:: Problem description ::
Lines holding the word "Group" are the ones to copy from the data below.

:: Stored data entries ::
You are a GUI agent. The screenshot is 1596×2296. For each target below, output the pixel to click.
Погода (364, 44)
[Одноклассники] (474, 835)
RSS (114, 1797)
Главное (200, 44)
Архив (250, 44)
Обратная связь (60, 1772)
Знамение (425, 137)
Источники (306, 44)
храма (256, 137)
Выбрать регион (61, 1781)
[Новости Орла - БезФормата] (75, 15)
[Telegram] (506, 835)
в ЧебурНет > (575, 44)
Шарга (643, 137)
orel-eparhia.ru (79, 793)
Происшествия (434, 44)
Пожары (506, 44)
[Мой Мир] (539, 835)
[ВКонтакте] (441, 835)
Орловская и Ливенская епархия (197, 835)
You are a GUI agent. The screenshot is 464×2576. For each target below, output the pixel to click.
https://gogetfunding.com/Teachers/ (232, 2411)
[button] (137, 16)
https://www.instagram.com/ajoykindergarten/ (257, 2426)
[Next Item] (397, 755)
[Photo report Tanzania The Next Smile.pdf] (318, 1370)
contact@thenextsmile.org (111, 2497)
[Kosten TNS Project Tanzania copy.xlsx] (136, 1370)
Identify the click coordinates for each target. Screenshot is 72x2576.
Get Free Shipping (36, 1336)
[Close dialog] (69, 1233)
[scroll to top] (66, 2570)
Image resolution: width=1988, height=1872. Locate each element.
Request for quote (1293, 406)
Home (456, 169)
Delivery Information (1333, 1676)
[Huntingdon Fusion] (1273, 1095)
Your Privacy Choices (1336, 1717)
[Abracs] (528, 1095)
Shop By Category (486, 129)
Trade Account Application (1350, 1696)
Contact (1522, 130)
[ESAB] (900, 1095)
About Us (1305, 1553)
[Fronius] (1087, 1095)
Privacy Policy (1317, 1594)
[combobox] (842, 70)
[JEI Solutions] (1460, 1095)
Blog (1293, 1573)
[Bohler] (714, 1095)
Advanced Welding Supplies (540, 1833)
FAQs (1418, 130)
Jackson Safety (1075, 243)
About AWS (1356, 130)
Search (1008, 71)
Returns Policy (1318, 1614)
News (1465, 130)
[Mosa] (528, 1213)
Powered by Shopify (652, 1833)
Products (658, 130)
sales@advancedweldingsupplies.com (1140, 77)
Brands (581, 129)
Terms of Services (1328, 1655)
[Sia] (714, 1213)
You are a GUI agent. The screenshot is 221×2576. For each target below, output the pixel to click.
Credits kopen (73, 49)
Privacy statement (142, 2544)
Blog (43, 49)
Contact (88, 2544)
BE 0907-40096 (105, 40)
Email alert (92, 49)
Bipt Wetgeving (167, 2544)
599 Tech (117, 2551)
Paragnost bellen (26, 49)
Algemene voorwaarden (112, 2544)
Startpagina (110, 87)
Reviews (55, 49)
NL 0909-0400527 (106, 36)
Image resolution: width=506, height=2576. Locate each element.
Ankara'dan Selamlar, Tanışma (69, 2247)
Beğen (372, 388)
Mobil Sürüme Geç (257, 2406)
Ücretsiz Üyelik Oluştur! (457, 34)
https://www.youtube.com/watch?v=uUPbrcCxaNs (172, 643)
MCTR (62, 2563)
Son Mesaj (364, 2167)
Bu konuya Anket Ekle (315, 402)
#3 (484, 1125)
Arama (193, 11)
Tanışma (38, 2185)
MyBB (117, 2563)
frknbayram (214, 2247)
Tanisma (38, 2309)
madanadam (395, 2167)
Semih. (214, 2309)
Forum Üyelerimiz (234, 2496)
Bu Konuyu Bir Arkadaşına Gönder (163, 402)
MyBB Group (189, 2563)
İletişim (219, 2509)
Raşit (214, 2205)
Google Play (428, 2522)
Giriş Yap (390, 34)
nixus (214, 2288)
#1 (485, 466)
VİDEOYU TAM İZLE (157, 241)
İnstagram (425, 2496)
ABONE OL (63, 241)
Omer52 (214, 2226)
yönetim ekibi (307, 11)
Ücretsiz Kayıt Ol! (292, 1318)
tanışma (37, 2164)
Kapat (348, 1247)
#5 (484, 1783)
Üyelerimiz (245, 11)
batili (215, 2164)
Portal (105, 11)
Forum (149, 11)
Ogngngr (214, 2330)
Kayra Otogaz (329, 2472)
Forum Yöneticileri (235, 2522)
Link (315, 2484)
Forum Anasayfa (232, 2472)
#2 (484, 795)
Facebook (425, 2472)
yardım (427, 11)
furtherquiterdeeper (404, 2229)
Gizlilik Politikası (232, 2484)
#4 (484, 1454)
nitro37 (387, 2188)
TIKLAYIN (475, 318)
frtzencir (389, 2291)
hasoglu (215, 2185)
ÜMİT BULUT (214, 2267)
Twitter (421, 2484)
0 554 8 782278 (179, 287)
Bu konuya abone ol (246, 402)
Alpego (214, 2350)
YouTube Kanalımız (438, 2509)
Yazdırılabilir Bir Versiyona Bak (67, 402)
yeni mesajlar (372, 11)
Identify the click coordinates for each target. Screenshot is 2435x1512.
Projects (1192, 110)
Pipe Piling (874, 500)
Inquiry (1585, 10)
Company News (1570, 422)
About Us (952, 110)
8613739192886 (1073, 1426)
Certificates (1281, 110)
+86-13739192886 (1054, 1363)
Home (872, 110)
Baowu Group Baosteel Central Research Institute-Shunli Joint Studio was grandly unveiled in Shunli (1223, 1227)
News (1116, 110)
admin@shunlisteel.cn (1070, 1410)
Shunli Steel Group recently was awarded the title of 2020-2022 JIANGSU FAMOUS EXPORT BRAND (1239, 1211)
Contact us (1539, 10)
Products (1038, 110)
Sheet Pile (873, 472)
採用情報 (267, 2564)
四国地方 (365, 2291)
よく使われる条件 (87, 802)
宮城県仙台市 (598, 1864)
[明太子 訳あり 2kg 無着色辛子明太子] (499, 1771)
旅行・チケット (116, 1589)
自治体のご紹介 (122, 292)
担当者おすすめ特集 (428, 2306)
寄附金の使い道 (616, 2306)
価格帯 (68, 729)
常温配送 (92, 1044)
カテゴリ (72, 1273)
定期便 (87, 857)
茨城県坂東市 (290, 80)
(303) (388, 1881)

:: Solution to the problem ::
MyBB Group (189, 2563)
Baowu Group Baosteel Central Research Institute-Shunli Joint Studio was grandly unveiled in Shunli (1223, 1227)
Shunli Steel Group recently was awarded the title of 2020-2022 JIANGSU FAMOUS EXPORT BRAND (1239, 1211)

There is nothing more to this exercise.